* Start Supplied data *

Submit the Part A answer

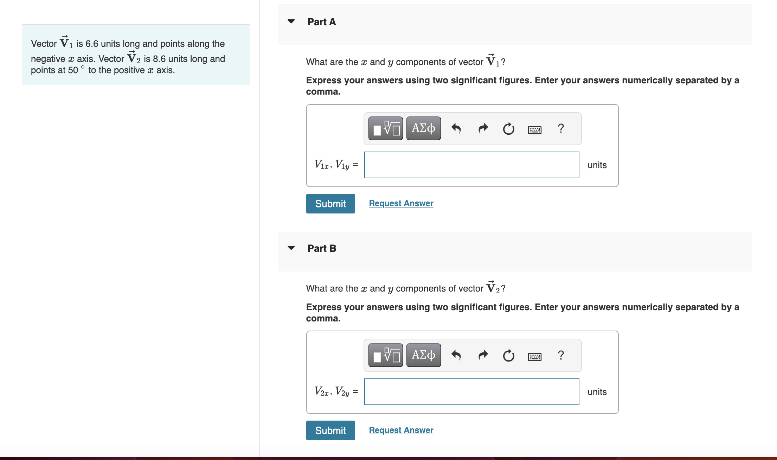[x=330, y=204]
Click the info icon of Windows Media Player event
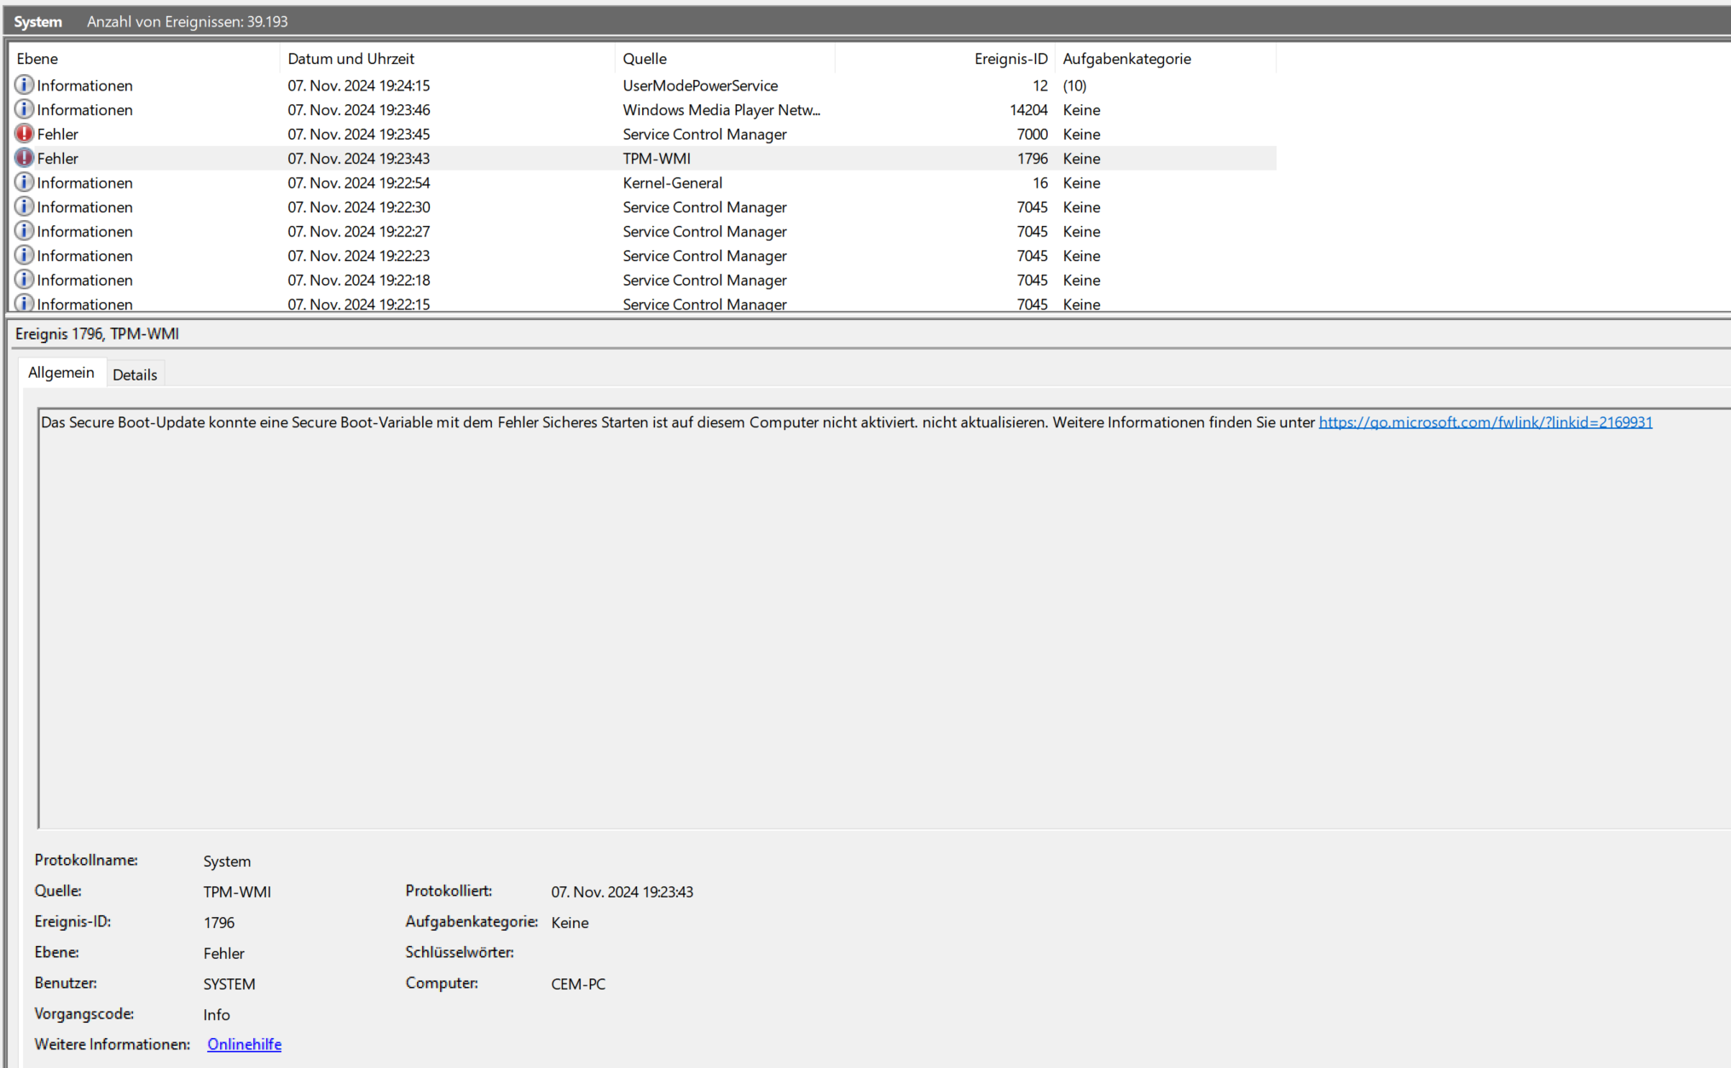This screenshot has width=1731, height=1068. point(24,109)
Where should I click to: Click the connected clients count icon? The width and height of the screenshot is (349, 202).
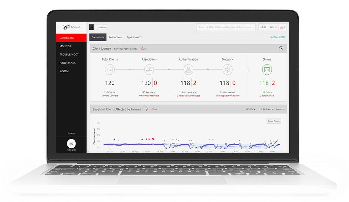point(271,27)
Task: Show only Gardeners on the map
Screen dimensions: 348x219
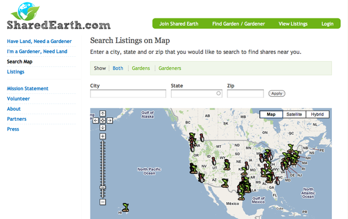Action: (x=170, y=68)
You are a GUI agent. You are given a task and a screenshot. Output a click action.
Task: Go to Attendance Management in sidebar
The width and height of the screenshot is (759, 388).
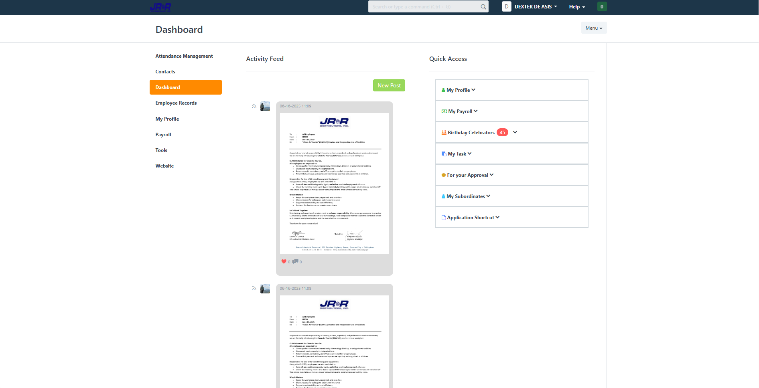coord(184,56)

* End Supplied data *
* Start Supplied data *

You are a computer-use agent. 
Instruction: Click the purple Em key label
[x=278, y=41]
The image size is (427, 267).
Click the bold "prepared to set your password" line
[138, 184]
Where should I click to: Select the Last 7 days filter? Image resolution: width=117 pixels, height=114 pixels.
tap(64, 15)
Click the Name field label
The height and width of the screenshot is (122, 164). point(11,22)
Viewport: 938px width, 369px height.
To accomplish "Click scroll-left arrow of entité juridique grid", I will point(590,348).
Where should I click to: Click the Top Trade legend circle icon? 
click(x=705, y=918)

* End Supplied data *

Set exercise:
Which lines of the records contain the word "should"? Pick out and copy each of those lines, treating uppercase and lowercase as different.

Response:
Where should I click to: Click the connected clients count icon? The width and height of the screenshot is (349, 202).
Where should I click to: Select the Last 7 days filter? Image resolution: width=117 pixels, height=114 pixels.
Where should I click to: Click the Top Trade legend circle icon? 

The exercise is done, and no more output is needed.